Riflessione al Vangelo della XXII Domenica del T. O.
Nel Vangelo di questa XXII domenica del Tempo Ordinario, ci troviamo di fronte ad un importante insegnamento di Gesù del quale dobbiamo far tesoro.
Gesù invita a vivere la fede e l’obbedienza alla Parola, con semplicità, chiarezza, senza formalismi. Proprio tra i più vicini, tra i più devoti c’è spesso la tentazione di confondere la Rivelazione con le tradizioni religiose popolari che più delle volte non sono espressioni di fede, ma abitudini religiose del passato di questa o quella comunità dove spesso è mancata la trasmissione dei veri contenuti della fede.

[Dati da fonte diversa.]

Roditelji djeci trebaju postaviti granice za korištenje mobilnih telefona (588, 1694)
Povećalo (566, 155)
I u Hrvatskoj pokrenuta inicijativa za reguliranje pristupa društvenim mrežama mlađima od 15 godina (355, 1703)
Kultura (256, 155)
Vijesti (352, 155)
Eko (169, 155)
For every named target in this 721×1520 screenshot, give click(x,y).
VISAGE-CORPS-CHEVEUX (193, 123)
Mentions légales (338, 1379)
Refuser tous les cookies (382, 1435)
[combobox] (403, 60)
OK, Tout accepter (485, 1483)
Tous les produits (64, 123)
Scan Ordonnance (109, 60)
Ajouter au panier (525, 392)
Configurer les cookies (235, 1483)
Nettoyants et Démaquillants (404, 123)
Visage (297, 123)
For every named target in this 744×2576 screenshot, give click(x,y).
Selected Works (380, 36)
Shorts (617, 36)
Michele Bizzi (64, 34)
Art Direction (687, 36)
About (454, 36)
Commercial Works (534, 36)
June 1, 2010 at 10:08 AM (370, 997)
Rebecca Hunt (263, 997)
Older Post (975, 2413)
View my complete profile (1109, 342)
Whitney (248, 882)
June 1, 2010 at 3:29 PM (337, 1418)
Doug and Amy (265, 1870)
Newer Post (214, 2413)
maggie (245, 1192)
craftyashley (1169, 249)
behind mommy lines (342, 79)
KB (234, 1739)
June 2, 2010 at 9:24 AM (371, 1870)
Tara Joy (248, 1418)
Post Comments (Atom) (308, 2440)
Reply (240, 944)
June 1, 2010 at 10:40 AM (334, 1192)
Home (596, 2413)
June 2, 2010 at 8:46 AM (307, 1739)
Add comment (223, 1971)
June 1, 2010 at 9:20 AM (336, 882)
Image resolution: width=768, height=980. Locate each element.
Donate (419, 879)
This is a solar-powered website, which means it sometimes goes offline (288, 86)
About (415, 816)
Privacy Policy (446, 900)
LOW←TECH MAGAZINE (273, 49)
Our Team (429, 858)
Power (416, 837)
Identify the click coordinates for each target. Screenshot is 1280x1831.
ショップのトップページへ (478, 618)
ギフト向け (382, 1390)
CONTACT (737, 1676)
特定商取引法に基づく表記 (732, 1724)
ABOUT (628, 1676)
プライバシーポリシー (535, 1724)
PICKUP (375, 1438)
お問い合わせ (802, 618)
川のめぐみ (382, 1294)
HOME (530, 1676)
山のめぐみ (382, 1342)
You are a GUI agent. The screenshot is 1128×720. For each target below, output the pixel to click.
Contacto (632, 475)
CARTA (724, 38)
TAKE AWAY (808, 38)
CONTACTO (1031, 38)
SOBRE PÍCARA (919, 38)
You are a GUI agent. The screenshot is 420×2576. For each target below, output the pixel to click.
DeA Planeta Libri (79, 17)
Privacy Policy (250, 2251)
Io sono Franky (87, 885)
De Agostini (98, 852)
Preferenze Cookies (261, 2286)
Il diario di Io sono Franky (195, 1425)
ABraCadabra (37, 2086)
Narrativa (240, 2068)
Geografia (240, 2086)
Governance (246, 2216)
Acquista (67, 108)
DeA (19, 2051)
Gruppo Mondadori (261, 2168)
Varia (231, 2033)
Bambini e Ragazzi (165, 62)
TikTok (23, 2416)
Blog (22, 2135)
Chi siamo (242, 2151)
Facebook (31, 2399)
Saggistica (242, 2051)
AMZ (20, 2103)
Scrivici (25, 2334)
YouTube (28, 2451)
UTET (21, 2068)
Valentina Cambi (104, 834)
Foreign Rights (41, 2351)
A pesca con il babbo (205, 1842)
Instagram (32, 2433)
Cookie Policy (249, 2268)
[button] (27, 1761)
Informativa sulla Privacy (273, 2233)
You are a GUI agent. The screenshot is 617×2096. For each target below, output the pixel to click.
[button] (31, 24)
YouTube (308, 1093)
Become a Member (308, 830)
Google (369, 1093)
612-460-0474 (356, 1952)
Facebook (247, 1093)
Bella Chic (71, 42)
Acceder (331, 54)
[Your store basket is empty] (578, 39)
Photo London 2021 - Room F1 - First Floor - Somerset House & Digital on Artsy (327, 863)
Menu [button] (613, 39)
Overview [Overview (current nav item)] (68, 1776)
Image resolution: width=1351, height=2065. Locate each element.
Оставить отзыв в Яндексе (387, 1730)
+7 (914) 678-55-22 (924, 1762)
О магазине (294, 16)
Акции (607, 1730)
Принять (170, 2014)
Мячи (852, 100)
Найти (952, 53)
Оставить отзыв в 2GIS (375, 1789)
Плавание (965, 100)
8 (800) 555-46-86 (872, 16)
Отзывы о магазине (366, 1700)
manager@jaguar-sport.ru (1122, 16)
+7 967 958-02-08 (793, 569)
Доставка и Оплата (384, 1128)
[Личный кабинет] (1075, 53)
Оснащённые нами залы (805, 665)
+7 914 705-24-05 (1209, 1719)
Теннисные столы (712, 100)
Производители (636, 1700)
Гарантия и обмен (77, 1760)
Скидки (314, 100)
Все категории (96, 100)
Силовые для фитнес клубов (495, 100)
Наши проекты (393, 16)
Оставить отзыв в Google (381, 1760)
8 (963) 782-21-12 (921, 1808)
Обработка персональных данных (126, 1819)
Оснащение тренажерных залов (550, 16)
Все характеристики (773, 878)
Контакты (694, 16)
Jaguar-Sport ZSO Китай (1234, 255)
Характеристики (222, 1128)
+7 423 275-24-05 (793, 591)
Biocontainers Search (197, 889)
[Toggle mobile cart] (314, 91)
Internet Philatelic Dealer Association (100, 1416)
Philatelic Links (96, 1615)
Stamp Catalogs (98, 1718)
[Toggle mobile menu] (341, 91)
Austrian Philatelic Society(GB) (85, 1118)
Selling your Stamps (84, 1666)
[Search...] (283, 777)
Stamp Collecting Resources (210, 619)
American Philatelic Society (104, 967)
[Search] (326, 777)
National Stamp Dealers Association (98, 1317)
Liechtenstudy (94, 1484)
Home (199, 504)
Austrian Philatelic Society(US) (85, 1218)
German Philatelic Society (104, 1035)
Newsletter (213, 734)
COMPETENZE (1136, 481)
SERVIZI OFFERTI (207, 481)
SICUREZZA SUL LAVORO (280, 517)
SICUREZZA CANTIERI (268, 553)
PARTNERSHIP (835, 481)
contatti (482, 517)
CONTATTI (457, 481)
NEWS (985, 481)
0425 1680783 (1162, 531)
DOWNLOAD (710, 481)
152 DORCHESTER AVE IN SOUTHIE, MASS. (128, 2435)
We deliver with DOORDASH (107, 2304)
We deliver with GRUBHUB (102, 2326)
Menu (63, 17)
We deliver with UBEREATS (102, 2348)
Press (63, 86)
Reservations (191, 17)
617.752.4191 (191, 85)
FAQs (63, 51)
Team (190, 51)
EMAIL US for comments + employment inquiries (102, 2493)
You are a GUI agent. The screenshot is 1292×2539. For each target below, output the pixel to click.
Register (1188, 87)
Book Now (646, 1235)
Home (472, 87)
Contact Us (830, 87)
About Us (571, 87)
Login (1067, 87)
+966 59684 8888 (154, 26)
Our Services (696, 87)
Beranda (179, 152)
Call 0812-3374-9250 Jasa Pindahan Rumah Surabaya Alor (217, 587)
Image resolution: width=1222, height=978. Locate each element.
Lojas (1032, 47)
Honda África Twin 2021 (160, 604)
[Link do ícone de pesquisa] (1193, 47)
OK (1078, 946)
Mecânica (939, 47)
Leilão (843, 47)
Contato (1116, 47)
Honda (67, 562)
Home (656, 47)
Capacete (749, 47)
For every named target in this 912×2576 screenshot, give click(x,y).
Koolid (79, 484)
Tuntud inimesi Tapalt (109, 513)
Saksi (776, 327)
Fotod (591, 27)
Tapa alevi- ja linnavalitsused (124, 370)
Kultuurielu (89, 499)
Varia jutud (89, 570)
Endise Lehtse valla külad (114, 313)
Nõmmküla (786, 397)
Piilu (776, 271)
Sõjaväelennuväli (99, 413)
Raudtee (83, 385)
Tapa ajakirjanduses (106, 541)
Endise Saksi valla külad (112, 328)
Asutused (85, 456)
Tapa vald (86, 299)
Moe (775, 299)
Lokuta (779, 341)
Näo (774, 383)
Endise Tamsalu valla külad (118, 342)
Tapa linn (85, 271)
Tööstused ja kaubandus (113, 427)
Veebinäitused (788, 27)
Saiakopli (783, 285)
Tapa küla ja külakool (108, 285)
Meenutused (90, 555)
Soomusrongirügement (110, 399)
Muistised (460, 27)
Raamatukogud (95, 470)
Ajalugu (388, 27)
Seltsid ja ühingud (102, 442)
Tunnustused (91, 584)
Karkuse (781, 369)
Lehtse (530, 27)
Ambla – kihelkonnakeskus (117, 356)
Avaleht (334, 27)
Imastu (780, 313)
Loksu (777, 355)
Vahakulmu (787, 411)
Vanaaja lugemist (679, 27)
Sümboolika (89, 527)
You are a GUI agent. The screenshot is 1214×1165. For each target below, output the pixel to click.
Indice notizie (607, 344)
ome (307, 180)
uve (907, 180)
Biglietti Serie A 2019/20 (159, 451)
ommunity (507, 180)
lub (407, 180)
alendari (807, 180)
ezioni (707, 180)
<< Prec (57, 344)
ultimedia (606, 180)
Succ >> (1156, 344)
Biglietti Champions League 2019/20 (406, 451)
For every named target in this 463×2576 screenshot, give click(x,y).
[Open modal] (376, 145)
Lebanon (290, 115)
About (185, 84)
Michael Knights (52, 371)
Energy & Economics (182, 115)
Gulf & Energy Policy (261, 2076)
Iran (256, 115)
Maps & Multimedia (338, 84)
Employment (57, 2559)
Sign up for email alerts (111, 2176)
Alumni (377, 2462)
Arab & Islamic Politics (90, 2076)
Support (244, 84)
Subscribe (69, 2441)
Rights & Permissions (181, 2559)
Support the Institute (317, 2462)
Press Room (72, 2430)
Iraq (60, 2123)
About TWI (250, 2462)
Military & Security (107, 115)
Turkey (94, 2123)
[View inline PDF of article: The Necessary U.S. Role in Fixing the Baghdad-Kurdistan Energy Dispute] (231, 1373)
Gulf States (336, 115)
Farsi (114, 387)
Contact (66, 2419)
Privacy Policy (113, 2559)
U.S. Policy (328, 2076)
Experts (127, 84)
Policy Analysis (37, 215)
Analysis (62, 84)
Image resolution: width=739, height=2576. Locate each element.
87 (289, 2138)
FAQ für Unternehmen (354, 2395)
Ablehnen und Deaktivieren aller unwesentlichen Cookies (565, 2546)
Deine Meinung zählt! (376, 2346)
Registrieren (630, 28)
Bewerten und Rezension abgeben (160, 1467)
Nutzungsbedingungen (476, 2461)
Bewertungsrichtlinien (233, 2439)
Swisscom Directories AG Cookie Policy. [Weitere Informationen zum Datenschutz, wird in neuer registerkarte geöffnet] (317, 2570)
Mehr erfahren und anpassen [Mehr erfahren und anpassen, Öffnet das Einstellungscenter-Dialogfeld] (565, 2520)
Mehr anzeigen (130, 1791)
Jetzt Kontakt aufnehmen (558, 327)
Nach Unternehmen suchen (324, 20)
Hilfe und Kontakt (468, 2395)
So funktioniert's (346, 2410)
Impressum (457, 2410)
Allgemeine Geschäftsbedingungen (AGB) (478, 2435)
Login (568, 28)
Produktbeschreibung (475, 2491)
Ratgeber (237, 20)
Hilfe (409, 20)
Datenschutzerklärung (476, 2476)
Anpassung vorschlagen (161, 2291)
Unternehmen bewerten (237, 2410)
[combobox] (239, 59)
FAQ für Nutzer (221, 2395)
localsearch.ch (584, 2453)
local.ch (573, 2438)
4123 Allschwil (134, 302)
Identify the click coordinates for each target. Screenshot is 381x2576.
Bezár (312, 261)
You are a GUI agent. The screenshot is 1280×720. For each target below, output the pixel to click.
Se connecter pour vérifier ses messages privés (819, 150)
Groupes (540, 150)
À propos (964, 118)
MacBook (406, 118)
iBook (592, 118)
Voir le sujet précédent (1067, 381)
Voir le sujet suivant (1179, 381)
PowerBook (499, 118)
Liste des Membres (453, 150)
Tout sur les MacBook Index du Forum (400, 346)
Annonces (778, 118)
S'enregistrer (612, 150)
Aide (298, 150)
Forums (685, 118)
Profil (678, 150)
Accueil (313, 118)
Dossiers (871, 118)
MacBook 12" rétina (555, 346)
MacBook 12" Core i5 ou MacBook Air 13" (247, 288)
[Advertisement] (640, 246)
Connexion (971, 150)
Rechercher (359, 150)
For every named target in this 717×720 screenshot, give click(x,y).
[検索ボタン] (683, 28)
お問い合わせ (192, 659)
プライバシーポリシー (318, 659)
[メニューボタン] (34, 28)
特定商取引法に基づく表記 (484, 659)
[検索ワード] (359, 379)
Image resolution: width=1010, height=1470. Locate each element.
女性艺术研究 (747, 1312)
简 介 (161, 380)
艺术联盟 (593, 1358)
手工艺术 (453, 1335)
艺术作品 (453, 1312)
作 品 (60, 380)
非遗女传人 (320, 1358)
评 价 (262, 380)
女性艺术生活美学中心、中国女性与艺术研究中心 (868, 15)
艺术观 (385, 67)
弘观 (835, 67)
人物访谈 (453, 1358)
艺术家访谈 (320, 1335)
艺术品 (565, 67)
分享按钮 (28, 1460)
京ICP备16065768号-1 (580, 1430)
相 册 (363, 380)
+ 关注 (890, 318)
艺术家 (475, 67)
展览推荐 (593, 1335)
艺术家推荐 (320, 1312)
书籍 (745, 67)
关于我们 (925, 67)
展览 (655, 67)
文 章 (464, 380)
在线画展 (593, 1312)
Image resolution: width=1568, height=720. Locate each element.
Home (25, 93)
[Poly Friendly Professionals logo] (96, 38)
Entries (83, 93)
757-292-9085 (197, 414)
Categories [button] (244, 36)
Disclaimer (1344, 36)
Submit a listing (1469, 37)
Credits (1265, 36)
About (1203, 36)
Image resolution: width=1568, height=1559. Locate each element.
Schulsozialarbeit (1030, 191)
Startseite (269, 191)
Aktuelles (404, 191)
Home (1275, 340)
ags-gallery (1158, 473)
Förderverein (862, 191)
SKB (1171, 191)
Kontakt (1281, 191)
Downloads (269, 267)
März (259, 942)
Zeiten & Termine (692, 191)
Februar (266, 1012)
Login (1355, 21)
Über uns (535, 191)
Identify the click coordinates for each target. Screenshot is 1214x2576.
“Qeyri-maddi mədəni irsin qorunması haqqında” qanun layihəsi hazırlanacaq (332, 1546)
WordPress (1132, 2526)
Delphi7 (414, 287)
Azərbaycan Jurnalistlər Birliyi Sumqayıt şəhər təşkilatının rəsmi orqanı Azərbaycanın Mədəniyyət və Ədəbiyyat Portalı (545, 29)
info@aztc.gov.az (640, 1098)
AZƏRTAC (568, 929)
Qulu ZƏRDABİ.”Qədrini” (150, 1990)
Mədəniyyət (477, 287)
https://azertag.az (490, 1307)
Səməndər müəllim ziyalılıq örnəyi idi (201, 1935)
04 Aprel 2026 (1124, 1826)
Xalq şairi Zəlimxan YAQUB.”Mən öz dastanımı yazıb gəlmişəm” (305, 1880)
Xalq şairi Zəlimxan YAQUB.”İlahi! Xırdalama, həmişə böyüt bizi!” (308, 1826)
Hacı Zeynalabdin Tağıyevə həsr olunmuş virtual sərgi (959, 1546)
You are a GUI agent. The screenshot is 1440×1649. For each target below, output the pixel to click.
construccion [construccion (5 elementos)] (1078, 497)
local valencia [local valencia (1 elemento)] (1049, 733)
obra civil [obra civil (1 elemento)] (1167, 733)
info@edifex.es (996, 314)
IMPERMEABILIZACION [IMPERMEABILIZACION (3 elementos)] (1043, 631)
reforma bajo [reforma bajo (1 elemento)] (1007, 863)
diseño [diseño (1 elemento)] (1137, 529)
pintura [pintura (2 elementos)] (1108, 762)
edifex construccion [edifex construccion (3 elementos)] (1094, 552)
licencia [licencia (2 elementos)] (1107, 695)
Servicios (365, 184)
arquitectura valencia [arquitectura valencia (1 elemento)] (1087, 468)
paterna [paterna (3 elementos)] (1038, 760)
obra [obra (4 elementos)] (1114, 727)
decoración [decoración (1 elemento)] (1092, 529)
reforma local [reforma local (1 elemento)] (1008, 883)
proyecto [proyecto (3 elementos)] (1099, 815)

Il Signore vuole metterci in guardia dal pericolo in cui facilmente si cade quando la fede non si approfondisce e non si aggiorna rischiando così di cadere nell’ipocrisia, nel fariseismo, nell’esteriorità del culto. Gesù, infatti, entra in polemica con gli scribi e i farisei e li invita a passare dalle «mani» al «cuore». La frontiera tra vita morale e immorale non passa attraverso le «mani lavate», ma attraverso il «cuore», cioè il mondo interiore dell’uomo, la mente, la sua coscienza, il luogo del suo rapporto con Dio e con gli uomini.
Il «cuore» indica tutta la personalità cosciente, intelligente e libera dell’essere umano, indica tutta la persona; è il centro dei progetti e delle scelte decisive, della coscienza morale, della decisione della fede e della non fede. Il cuore, potremmo dire, è la coscienza che uno ha di sé. Ed è qui che dovremmo porci il primo interrogativo: da quale tipo di autocoscienza nascono le nostre scelte? Al centro di tutto c’è il nostro io o c’è Dio?
Gesù, riprendendo le parole di Isaia, denuncia la grettezza di un atteggiamento puramente esteriore: «Questo popolo mi onora con le labbra, ma il loro cuore è lontano da me. Invano essi mi rendono culto, insegnando dottrine che sono precetti di uomini» (Mc 7,6). E Gesù continua: «Trascurando il comandamento di Dio, voi osservate la tradizione degli uomini» (Mc 7,8). Gesù non vuole condannare le pratiche rituali, né favorire una religione intimistica e individualista. Tanto meno vuole attenuare l’osservanza della legge. Quel che Gesù condanna è la lontananza del cuore degli uomini da Dio.
Occorre un «esame del cuore» per mettere in luce quello che siamo di fronte a Dio e di fronte ai fratelli. È dal cuore che tracimano tutti i vizi umani. Gesù ne elenca dodici, un numero che esprime totalità, quasi per dire che tutto il male viene dal cuore, dal mondo interiore dell’uomo: «è dal cuore degli uomini che nascono le intenzioni cattive: prostituzioni, furti, omicidi, adulteri, cupidigie, malvagità, inganno, impudicizia, invidia, calunnia, superbia, stoltezza» (Mc 7,21-22).
Il discepolo di Gesù deve avere il suo cuore pieno di Dio, deve trarre dal suo cuore rinnovato le cose buone da fare e non preoccuparsi di ciò che viene dall’esterno. Egli lega la sua vita al comandamento di Dio, si lascia formare da quell’unico comandamento. Il discepolo di Gesù onora Dio con il «cuore», cioè con tutto sé stesso e non solo con le labbra. È essenziale al credente avere un «cuore docile» che accoglie la Parola del Signore. Ma accogliere non è solo ascoltare: il termine spesso nel Nuovo Testamento indica l’atteggiamento di fronte a tutte quelle realtà che discendono da Dio come un dono, ma un dono che impegna ed esige spazio interiore e disponibilità. La Parola va accolta come la terra accoglie il seme che la feconderà. Bisogna portarla con sé, risentirne l’eco durante le ore del giorno, perché sia lampada per i propri passi, luce per il cammino. Allora sì che si renderà culto a Dio nella vita, allora si vivrà il comandamento del Signore. Aderire a Dio con tutto il cuore, accogliere la sua Parola, fare della Sua volontà la nostra legge e di questa legge la nostra vita: tutto questo non significa solo obbedire a un comando, ma comprendere che in questo comando è racchiuso il senso stesso della vita. Il Signore smascherando le ipocrisie e rendendo manifeste le illusioni anche religiose ci ha messo in guardia dalla falsità di un culto puramente esterno che porta inesorabilmente al fallimento della propria vita se non della propria salvezza.